Thomas was married to Nichols’ ex-wife, and the shooting occurred after an alleged verbal argument and confrontation involving the three over their relationship.
“The defense is aware that Mr. Powell is deceased and the District Attorney’s Office is investigating that death,” Haynes wrote in a Jan. 9 motion that’s pending before Garfield District Judge John Neiley.
“Counsel recently learned that the (district attorney) does not intend to file a class one felony based on what they know,” Haynes wrote. “While there is a stated intention not to file first-degree murder charges at this time, any changes to that would vastly effect this case.”
To prepare, the defense asks to be provided with information pertaining to Powell’s death, including “ballistics, underlying blood test data and witness statements.”
Powell, who was 26, died Nov. 12, 2021, in New Rochelle, N.Y., outside of New York City. The death was being investigated by Westchester County, N.Y., medical examiners, but results of that investigation have not yet entered into the case against Nichols.
As it stands, Nichols is charged with attempted first-degree murder and first-degree assault in connection with the shooting that occurred a little after 8 p.m. April 26, 2021, behind a home in the 800 block of Pitkin Avenue in downtown Glenwood Springs.
Nichols has claimed self-defense in the incident, in which Glenwood police officers arrived to find Powell bleeding from multiple gunshot wounds. He was air-lifted to a trauma center in Denver, where he underwent multiple surgeries and was hospitalized for a lengthy period of time.

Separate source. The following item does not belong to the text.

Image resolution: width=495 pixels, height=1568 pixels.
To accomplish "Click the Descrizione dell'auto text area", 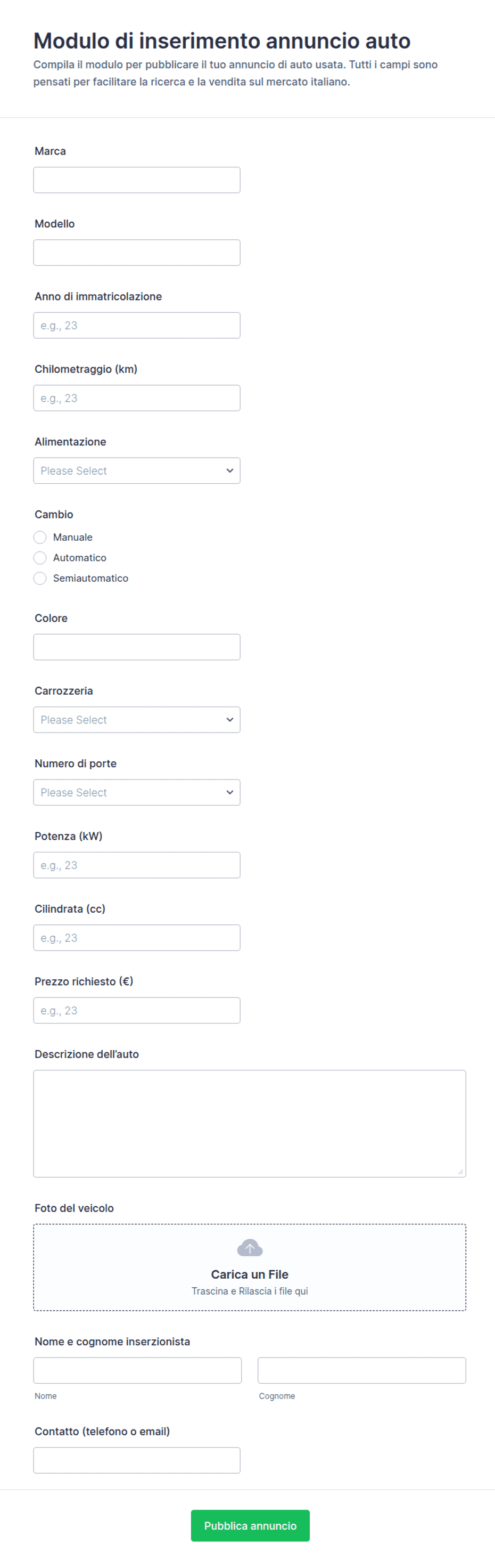I will click(249, 1124).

As recently as an Oct. 21, 2021, preliminary hearing in the case, according to representations by prosecutors, Powell was living in New York and reportedly paralyzed from the neck down and on a ventilator.
After the shooting incident, Nichols fled the scene but was arrested later that night at his home in Silt. A handgun found in his home was allegedly connected with the shooting.
Nichols remains in the Garfield County Jail on $250,000 bond.
The request for information about Powell’s death and several other defense motions are scheduled to be heard by Judge Neiley on Feb. 11. The case is scheduled to go to trial over two weeks in late March and early April.
Also among the defense motions is a request of the judge to suppress statements made by Nichols following his arrest to a Garfield County Department of Human Services worker related to children that Nichols and his ex-wife had together.
Those statements were obtained against Nichols’ rights and “were not volunteered but rather the product of interrogation,” Haynes argues in the Jan. 10 motion. Nichols was not advised of his rights before that interview, according to the motion.
Additional motions seek to suppress information obtained from Nichols’ cell phone, and to determine whether “child hearsay” should be admissible in the case.
The night before the shooting, according to police testimony at the Oct. 21 preliminary hearing, Nichols and his ex-wife were at a downtown bar-restaurant drinking when Powell called the woman’s cell phone.
A loud three-way argument over the phone speaker prompted a call to police to come and intervene. Nichols allegedly indicated to police officers at that time that if something were to happen between him and Powell he would be acting in self-defense. Nichols’ parting words that night were allegedly something along the lines of “pop, pop, pop,” according to police testimony in the case.
The next night, Nichols allegedly came to his ex-wife’s Glenwood Springs residence on suspicion that Powell had threatened her during an argument. Nichols claims he acted in self-defense when he shot Powell, who was later found to be carrying a gun himself, and that it was Powell who was the aggressor.
Prosecutors have maintained that the five shots fired by Nichols, including two that hit Powell and a fifth that was fired after he was on the ground but missed, suggests Nichols intended to kill Powell.